■ Supplied entries ■
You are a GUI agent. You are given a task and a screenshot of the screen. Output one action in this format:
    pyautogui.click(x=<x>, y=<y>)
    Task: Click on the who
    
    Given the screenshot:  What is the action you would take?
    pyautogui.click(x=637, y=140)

---

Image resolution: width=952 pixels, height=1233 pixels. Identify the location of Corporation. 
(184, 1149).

■ Your objective ■
Filter the lines above, copying out each one that contains the string "screenshot".

■ Written solution ■
You are a GUI agent. You are given a task and a screenshot of the screen. Output one action in this format:
    Given the screenshot:  What is the action you would take?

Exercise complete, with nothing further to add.